On propose dans tous les ouvrages de pratique, une infinité de remèdes comme spécifiques, pour la guérison ou pour le soulagement des hémorrhoïdes douloureuses ; mais de ce qu'on varie si fort sur ceux auxquels on doit attribuer cette qualité, qui ne peut convenir qu'à un très-petit nombre, sinon à un seul, pour avoir égard aux différentes circonstances ; il s'ensuit qu'elle n'est reconnue dans aucun, que l'expérience et même le raisonnement puisse faire regarder comme un vrai spécifique.

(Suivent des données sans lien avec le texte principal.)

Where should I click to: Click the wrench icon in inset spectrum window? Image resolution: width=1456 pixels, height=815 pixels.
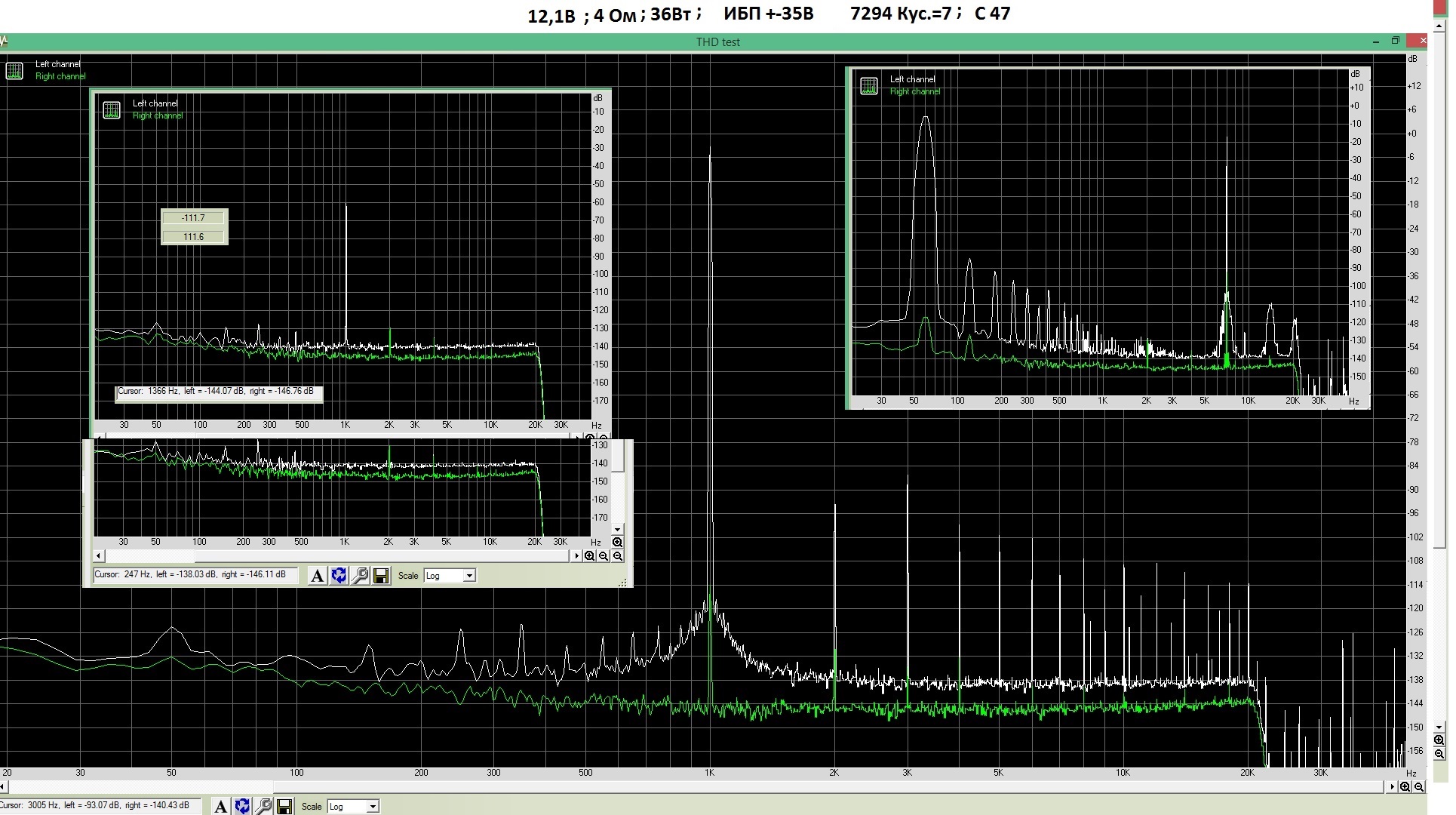pos(360,576)
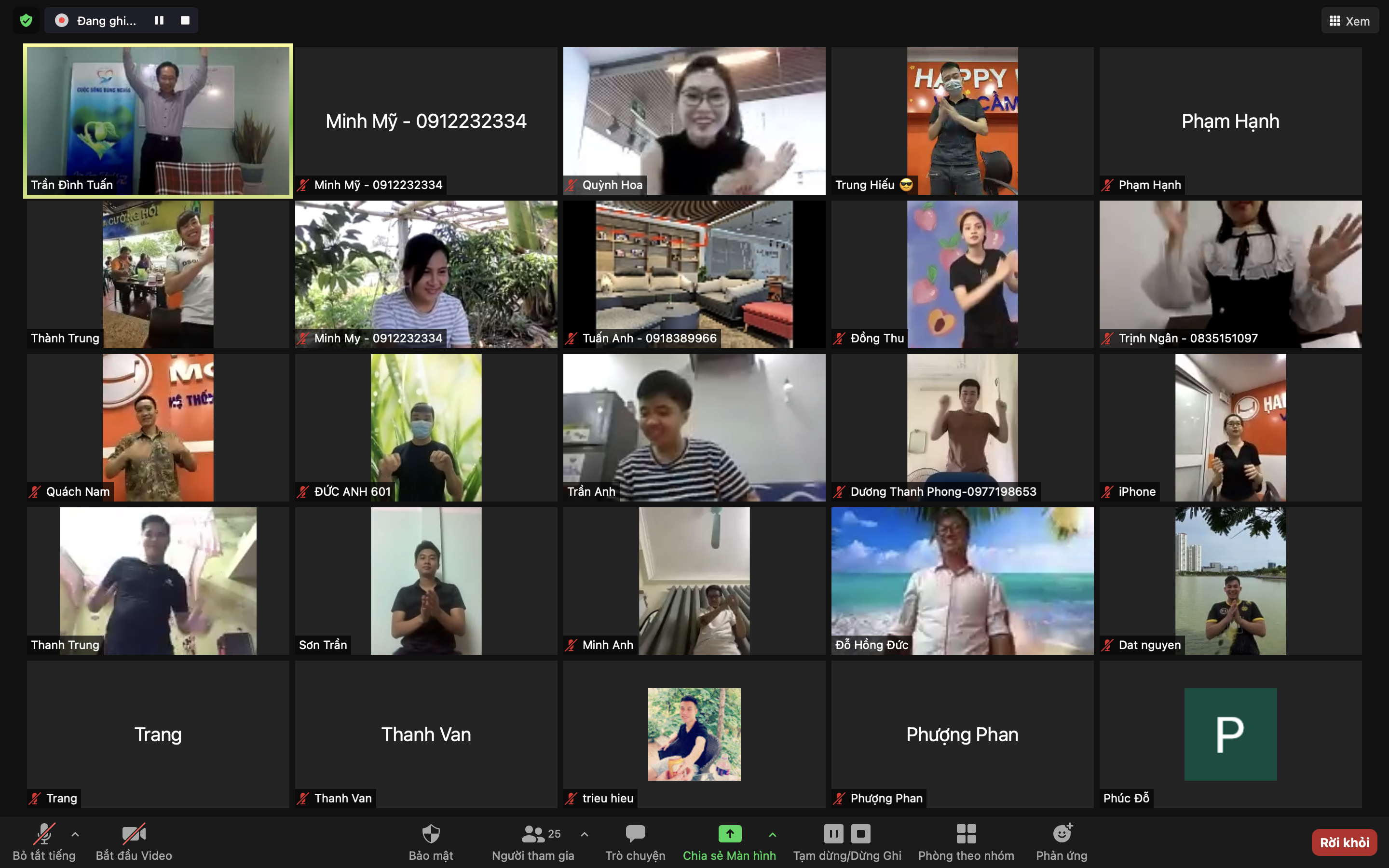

Voyez REMEDE, SPECIFIQUE.

Au reste, pour le détail des remèdes et médicaments indiqués dans les différents états des hémorrhoïdes, il faut consulter les auteurs célèbres qui ont recueilli ce qui a été proposé de mieux par les anciens, et qui y ont ajouté ce qu'une expérience éclairée a pu leur apprendre à cet égard ; tels sont entr'autres, Pison, Sennert, Rivière, Ettmuller, Baglivi, Hoffman, et le Trésor de Pratique de Burnet, qui réunit un grand nombre de curations faites par différents médecins de réputation : pour les observations, Forestus, Baillou, le Sepulchretum anatomicum de Bonnet, etc. pour la théorie en général, Stahl, qui en a traité ex professo d'une manière particulière, avec des observations intéressantes ; Nenter, la dissertation de Santorinus sur ce sujet, Hoffman déjà cité, etc. et pour la partie chirurgicale, les institutions d'Heister, etc.